All of the terms and conditions in connection with Escrow Agent’s duties and responsibilities, and the rights of the Parties or anyone else, are contained solely in this Agreement, and Escrow Agent is not expected or required to be familiar with the provisions of any other agreements, and shall not be charged with any responsibility or liability in connection with the observance of the provisions of any such other agreements.
Except as herein expressly provided, none of the provisions of this Agreement shall require Escrow Agent to expend or risk its own funds or otherwise incur financial liability or expense in the performance of any of its duties hereunder.
Escrow Agent is hereby authorized to comply with and obey all final non-appealable orders, judgments, decrees or writs entered or issued by any court or final decision of any arbitrator, and in the event Escrow Agent obeys or complies with any such final non-appealable order, judgment, decree or writ of any court or final decision of any arbitrator, in whole or in part, after giving the other Parties seven (7) days’ prior written notice, it shall not be liable to any of the other Parties hereto, nor to any other person or entity, by reason of such compliance, notwithstanding that it shall be determined that any such final non-appealable order, judgment, decree, writ, or final decision of a court or final decision of any arbitrator be entered without jurisdiction or be invalid for any reason or be subsequently reversed, modified, annulled or vacated.
6. Resignation or Removal of Escrow Agent.
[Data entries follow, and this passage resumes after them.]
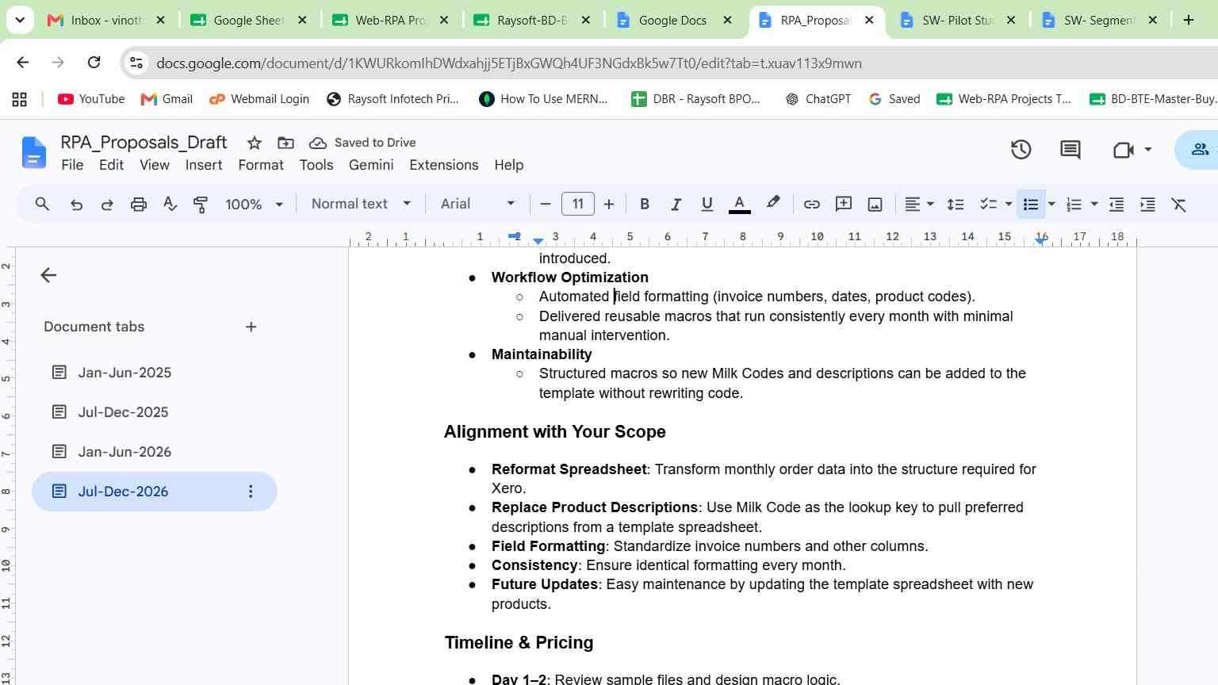Screen dimensions: 1218x685
Task: Click the insert image icon
Action: [875, 205]
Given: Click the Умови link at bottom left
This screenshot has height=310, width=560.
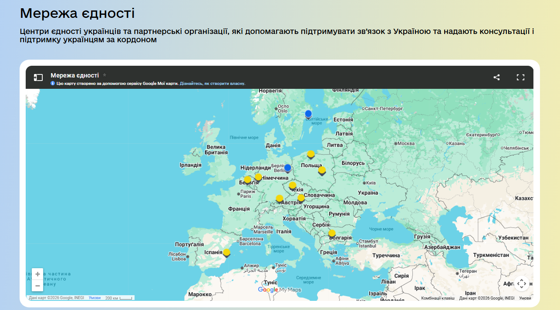Looking at the screenshot, I should tap(94, 298).
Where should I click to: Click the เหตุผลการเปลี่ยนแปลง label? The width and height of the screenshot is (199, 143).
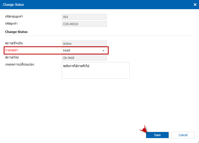[x=20, y=64]
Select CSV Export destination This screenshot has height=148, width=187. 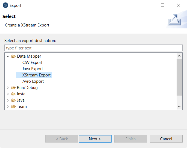point(32,63)
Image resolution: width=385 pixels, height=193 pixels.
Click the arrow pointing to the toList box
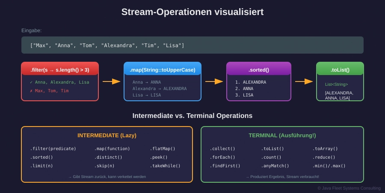point(304,81)
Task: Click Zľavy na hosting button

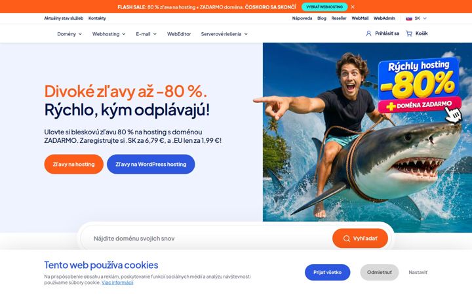Action: point(73,164)
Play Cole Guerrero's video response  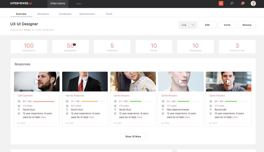click(37, 82)
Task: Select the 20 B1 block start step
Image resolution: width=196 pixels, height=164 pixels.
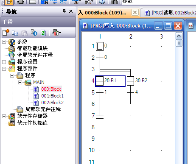Action: [x=100, y=81]
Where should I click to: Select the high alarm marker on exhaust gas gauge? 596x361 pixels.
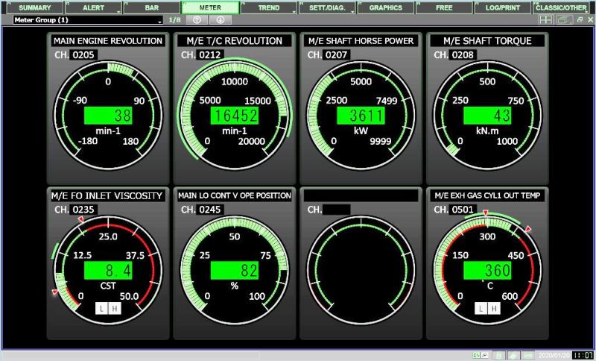(x=528, y=229)
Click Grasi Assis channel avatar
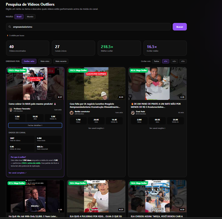Viewport: 222px width, 219px height. (133, 112)
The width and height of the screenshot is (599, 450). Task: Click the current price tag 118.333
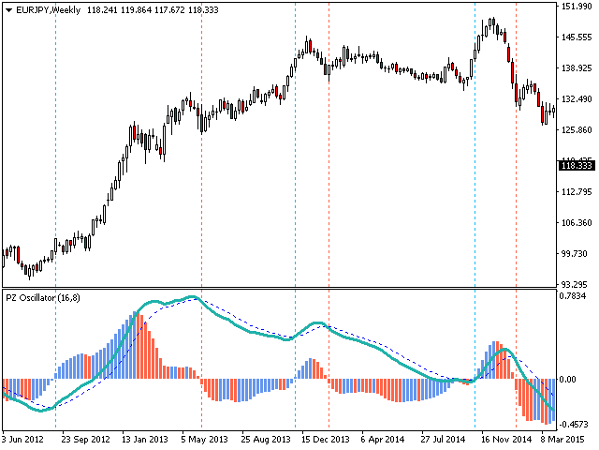pos(575,166)
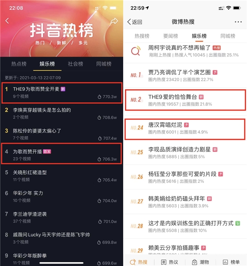Viewport: 248px width, 266px height.
Task: Tap the Douyin back arrow icon
Action: (7, 21)
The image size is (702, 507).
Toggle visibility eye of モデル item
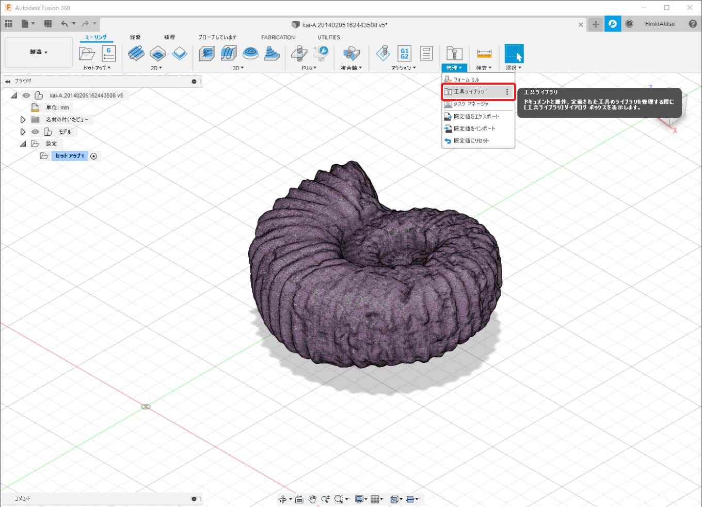[x=35, y=132]
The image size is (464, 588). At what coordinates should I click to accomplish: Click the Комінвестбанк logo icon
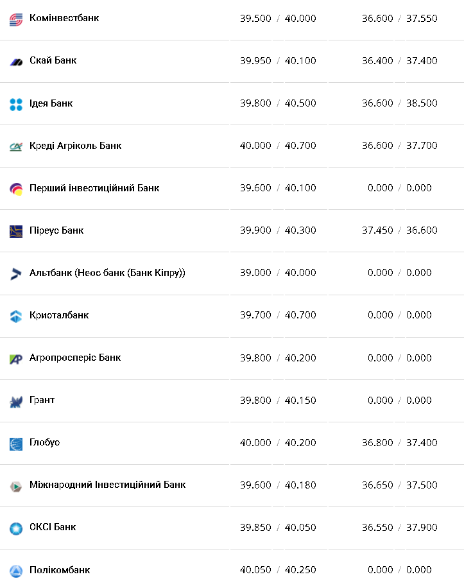[x=16, y=20]
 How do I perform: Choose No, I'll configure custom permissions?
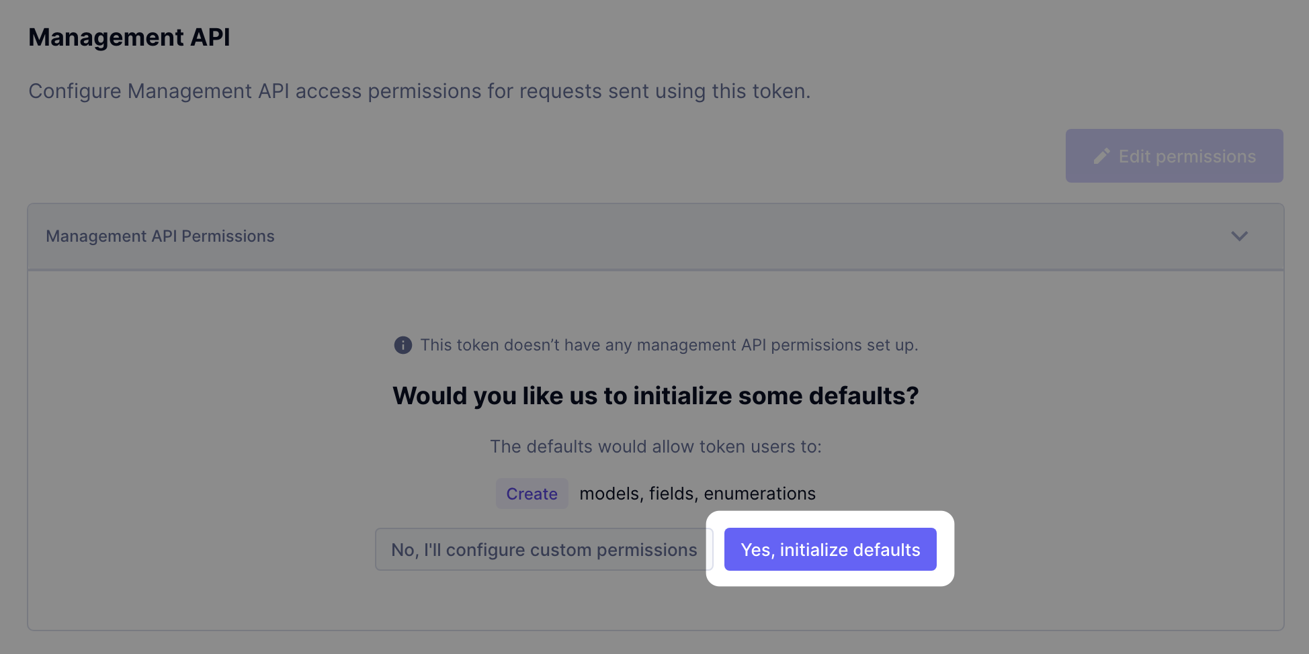click(x=544, y=550)
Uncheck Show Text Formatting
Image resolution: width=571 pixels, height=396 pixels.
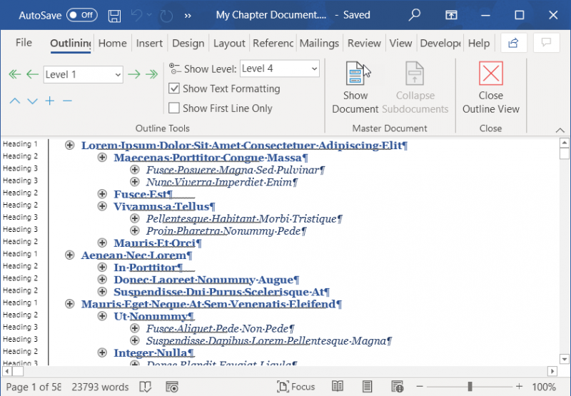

Escrow Agent (and any successor Xxxxxx Agent) may at any time resign as such, after which Xxxxxx Agent shall promptly deliver the Escrow Amount and the Guaranties in its possession to any successor Escrow Agent then jointly designated by the Escrow Parties in writing, or to any court of competent jurisdiction, whereupon Escrow Agent shall be discharged of and from any and all further obligations arising in connection with this Agreement. The Escrow Parties shall also have the right at any time upon mutual agreement to substitute a new escrow agent by giving written notice thereof to Escrow Agent. The resignation or removal of Escrow Agent shall take effect on the earlier of (i) the appointment of a successor (including a court of competent jurisdiction), or (ii) the day which is five (5) days after the date of delivery of its written notice of resignation to the Escrow Parties or the date on which the Escrow Parties deliver written notice of removal to Escrow Agent, as applicable. If at that time described in clause (ii) of the immediately preceding sentence, Xxxxxx Agent has not received a designation of a successor Escrow Agent, Xxxxxx Agent’s sole responsibility after that time shall be to retain and safeguard the Escrow Amount and the Guaranties until receipt of a designation of a successor Escrow Agent or a joint written disposition instruction by the Escrow Parties or a final non-appealable order of a court of competent jurisdiction.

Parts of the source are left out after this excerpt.